The issue of lis pendens and res judicata are fundamental principles of procedural law. On their surface they appear as clear-cut and not susceptible of stirring academic controversy.
However, looking somewhat closer at these concepts and their practical application in the variegated circumstances of live situations one will soon discover that they will occasionally appear less self evident and less suited for sweeping categorical statements.
This paper will endeavour to look at some situations which may arise in adjudicatory practice at the crossroads of competing court and arbitration proceedings and their resultant decisions.
This paper will discuss these issues from the perspective of the arbitrator.

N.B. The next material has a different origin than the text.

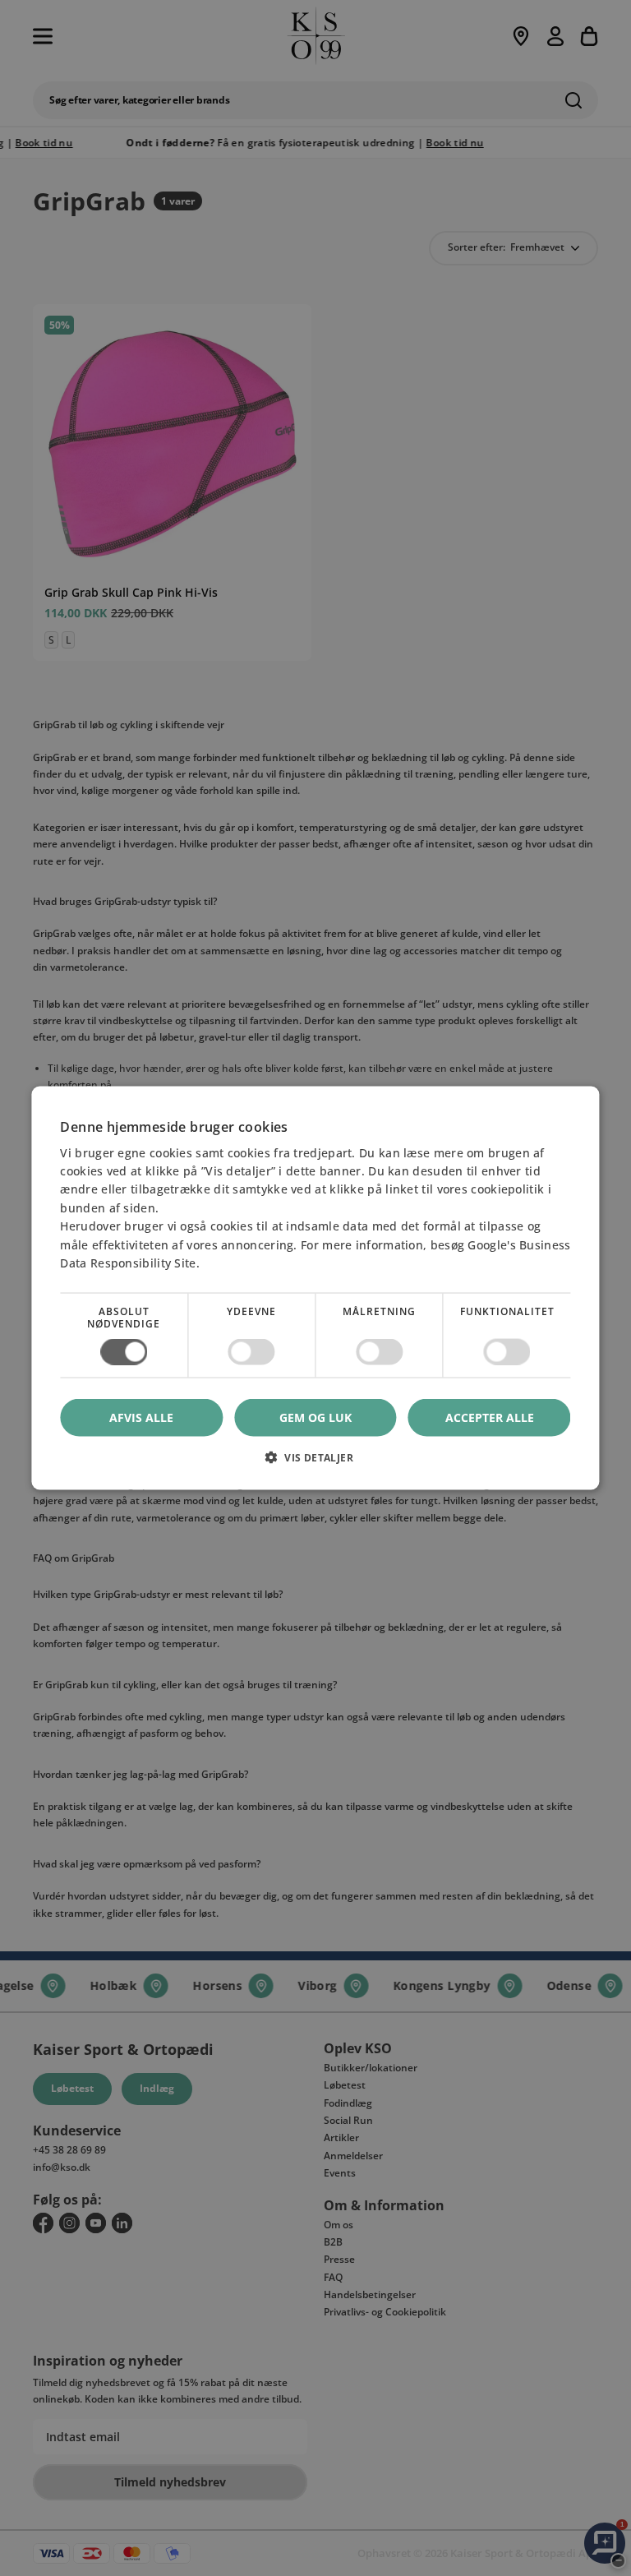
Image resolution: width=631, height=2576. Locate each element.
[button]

II. REGULATION WITH NATION-WIDE SCOPE OF APPLICATION
Nowadays, the rules on res judicata and lis pendens are part of the domestic procedural arsenal of all countries with reasonably well- developed legal traditions. Usually — and always so in the civil-law systems of Continental Europe — these rules are in¬cluded in the respective Acts on Procedure (The Swedish Procedural Code, Chapt. 13, Art. 6 (lis pendens) and Chapt. 17, Art. 11 (res judicata), German § 322 ZPO, French Nouv.C.Proc.Civ, Art 480), while the so-called estoppel per rem judicatam is a non-statutory rule of evidence in English law.